Ein weiterer Punkt ist der Niederschlag. Hoch aufgeständerte Module leiten Regen ab und konzentrieren ihn in Traufbereichen. Das lässt sich durch Abstände und Rinnen steuern, muss aber mitgeplant werden — sonst entstehen dauerhaft nasse und dauerhaft trockene Streifen.

Wissenschaftlich ist das Feld noch jung. Es gibt belastbare Erkenntnisse, aber weniger Langzeitdaten als bei klassischer Dach-PV. Wer investiert, sollte das einkalkulieren.

Netzanschluss: die unterschätzte Hürde

Agri-PV-Anlagen erreichen schnell Leistungen, die weit über einer Hofdachanlage liegen. Damit stellt sich die Frage, ob das Netz am Standort diese Einspeisung aufnehmen kann — und ein Acker liegt selten neben einem leistungsfähigen Anschlusspunkt.

Der Netzanschluss kann bei Freiflächenprojekten einen erheblichen Teil der Investition ausmachen, besonders wenn Kabelstrecken über hunderte Meter nötig werden. Diese Frage gehört früh geklärt, nicht am Ende der Planung.

Ab bestimmten Anlagengrößen greifen zudem Direktvermarktungspflichten und zusätzliche Anforderungen an Messtechnik und Steuerbarkeit. Auch das verändert die Wirtschaftlichkeitsrechnung.

Wir prüfen für Betriebe im Landkreis die Grundvoraussetzungen — Fläche, Kultur, Anschlusssituation — und sagen früh, ob ein Projekt tragfähig ist.

Wann sich der Aufwand lohnt

Agri-PV ist kein Selbstläufer. Höhere Baukosten als bei einer Freiflächenanlage, ein aufwendigeres Genehmigungsverfahren und eine anspruchsvollere Bewirtschaftung stehen dem Nutzen gegenüber.

Interessant wird es, wenn mehrere Faktoren zusammenkommen: eine Kultur, die von Überdachung profitiert, ein hoher betrieblicher Eigenverbrauch und ein Netzanschluss in erreichbarer Nähe.

Für viele Betriebe im Landkreis ist die naheliegende erste Maßnahme aber nicht der Acker, sondern das Dach. Stall-, Scheunen- und Hallendächer bieten große unverschattete Flächen ohne Genehmigungsverfahren — und der Eigenverbrauch auf der Hofstelle ist meist hoch.

Häufige Fragen

Was ist Agri-PV?

Eine Photovoltaikanlage, die so gebaut ist, dass die Fläche darunter oder dazwischen landwirtschaftlich weiter nutzbar bleibt — entweder hoch aufgeständert zum Überfahren oder als schmale vertikale Modulreihen.

Bleibt die Fläche landwirtschaftliche Nutzfläche?

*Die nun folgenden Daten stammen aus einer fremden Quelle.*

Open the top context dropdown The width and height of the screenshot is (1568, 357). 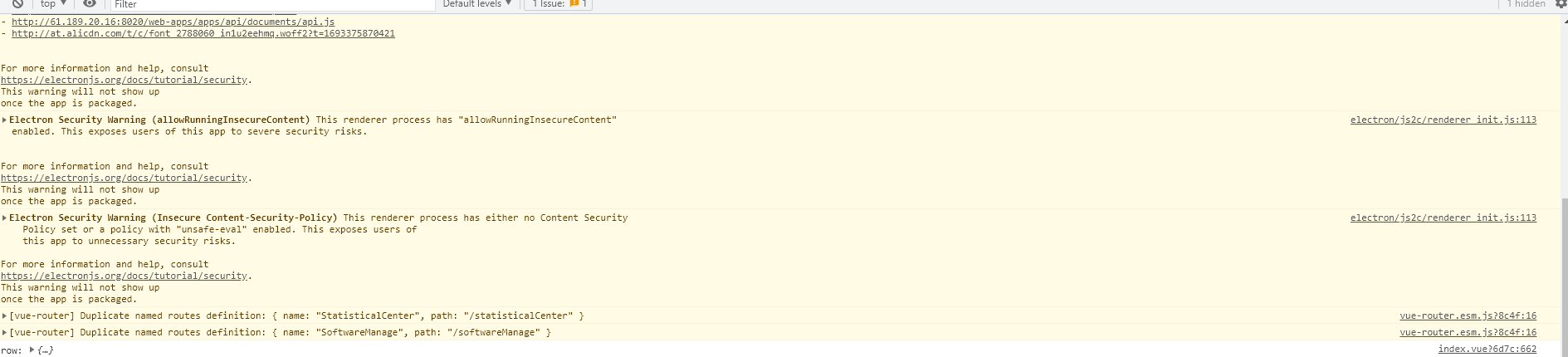[x=53, y=4]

Grundsätzlich ja, das ist der Kern des Konzepts. Die Einstufung ist aber an Bedingungen geknüpft. Klären Sie die konkrete Ausgestaltung vor der Planung mit dem zuständigen Amt für Ernährung, Landwirtschaft und Forsten.

Brauche ich eine Baugenehmigung?

In der Regel ja. Agri-PV-Anlagen sind bauliche Anlagen im Außenbereich und durchlaufen ein Genehmigungsverfahren — anders als eine Anlage auf dem Stalldach.

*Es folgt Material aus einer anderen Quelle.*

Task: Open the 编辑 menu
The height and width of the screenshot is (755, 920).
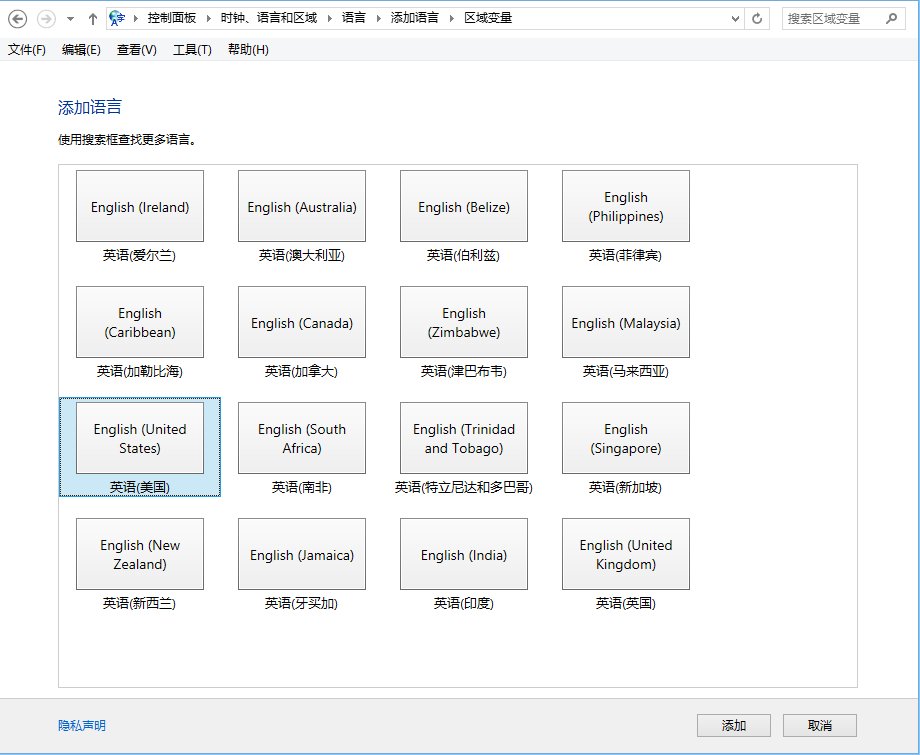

Schadet die Verschattung den Kulturen?

Das hängt von der Kultur ab. Bei lichtbedürftigen Pflanzen kostet Schatten Ertrag, bei anderen stabilisiert die geringere Verdunstung die Erträge in trockenen Sommern. Die Reihenweite wird deshalb an die Kultur angepasst.

Was ist die einfachere Alternative?

Die Dachflächen der Hofstelle. Stall, Scheune und Halle bieten große unverschattete Flächen, brauchen kein Genehmigungsverfahren im Außenbereich und treffen auf einen hohen betrieblichen Eigenverbrauch.